Ensuite ils s’installèrent à table, où Paris se présenta en tenant Arthur par la main. Il dit à voix haute qu’il était chassé à tort de sa terre et que son père avait été tué par son aïeul, le roi des Francs Clotaire. Il demanda à tous les chevaliers présents de bien vouloir être ses amis et pria ceux qui refuseraient de ne pas être ses ennemis. Alors Arthur, Tristan, Béomédes, le roi d’Irlande, Soladris le seigneur de l’Estroit-Pas, et au moins douze nobles seigneurs, rois, ducs et comtes, lui promirent de l’aider contre les Francs dès qu’il voudrait les y engager. Ainsi se termina le tournoi et chacun retourna dans son pays.

 


 

 B. Ans 496-503  de l'Incarnation = Myreur, II, p. 183b-188a

 

 CLOTAIRE Ier - SA MORT - LE PARTAGE DU ROYAUME ENTRE SES QUATRE FILS - LEURS MARIAGES

 

Clotaire Ier, informé, demande à son prévôt Agaza de le protéger (an 496 de l'Incarnation)

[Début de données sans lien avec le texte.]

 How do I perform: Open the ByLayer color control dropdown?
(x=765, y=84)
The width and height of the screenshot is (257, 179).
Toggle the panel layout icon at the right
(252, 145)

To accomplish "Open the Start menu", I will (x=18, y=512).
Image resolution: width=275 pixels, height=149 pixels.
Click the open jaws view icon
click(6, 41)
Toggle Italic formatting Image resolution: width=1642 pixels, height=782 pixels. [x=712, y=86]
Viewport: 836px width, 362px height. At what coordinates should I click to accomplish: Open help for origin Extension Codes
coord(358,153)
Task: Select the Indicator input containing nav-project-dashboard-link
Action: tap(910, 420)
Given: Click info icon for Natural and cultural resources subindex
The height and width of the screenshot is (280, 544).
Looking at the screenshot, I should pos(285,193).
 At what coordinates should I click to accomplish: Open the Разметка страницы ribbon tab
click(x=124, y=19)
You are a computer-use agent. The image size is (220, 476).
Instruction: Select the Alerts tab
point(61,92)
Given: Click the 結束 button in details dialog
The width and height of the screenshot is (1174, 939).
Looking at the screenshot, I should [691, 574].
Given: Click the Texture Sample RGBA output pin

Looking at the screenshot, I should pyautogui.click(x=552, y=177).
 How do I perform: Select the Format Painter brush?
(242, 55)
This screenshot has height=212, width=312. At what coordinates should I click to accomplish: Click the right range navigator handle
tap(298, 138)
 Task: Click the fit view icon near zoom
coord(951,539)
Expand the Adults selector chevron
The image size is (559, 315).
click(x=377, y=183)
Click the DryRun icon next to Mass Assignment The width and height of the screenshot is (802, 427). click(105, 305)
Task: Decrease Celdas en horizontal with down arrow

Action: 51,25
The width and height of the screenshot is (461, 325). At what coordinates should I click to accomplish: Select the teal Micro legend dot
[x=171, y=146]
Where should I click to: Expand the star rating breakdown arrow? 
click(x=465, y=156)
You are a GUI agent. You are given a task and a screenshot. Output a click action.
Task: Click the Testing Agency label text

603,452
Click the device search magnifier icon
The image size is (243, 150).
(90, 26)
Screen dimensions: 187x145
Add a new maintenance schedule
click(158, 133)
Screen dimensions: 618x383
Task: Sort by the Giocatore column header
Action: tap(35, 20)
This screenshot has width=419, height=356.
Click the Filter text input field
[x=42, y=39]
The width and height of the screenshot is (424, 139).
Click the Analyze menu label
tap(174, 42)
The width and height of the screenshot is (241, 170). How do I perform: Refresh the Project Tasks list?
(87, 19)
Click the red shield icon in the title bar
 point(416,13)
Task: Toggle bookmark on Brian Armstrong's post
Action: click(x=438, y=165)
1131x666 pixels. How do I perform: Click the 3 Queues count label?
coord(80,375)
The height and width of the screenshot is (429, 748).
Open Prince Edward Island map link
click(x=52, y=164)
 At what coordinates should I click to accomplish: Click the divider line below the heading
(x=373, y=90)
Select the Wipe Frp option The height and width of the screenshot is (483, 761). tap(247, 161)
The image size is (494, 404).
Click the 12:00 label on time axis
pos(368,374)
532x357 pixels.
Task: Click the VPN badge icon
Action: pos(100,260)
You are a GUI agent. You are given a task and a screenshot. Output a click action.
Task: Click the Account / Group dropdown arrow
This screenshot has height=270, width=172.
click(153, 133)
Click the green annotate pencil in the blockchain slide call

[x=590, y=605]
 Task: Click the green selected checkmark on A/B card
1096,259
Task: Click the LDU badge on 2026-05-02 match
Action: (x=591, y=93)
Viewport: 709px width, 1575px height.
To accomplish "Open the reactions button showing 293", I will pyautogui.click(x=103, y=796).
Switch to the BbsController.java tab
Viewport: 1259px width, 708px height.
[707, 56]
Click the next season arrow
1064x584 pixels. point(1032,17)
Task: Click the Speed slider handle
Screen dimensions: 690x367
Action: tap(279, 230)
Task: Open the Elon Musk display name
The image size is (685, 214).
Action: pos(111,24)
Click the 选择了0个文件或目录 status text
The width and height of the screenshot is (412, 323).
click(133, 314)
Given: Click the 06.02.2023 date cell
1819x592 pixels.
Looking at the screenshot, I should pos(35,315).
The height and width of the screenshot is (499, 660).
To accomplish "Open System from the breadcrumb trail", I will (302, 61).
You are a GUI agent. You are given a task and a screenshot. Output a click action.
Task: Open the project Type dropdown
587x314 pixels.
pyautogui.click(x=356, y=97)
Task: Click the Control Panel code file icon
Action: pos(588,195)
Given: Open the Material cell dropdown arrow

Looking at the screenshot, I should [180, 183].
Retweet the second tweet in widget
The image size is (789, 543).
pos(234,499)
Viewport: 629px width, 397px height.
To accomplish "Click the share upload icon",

[II, p. 183b] Pluseurs chevaliers de Franche furent à chi tournoy, qui apres revinrent arier mult esbahis de la proieche Paris, et de chu que tant de hauls saingnours ly avoient enconvent ; et l'ont dit al roy Clotaire, qui en fut mult corochiés et dest, si n'astoit la maladie que ilh menoit de la fievre, ilh yroit contre eaux à grans oust. Atant mandat ly roy Clotaire Agaza, son prevoste, et ly dest que Cramynus, son fis, avoit unc fis qui astoit nommeis Paris, qui tenoit son hosteil en la Grant-Bretangne awec le roy Uter, qui ly avoit promis de ly aidier ; parqu'en ilh soy dobtoit que ilh ne li fesissent despit, se ly priat qu'ilh fust garnis solonc chu. Et chist dest : « Volentiers ».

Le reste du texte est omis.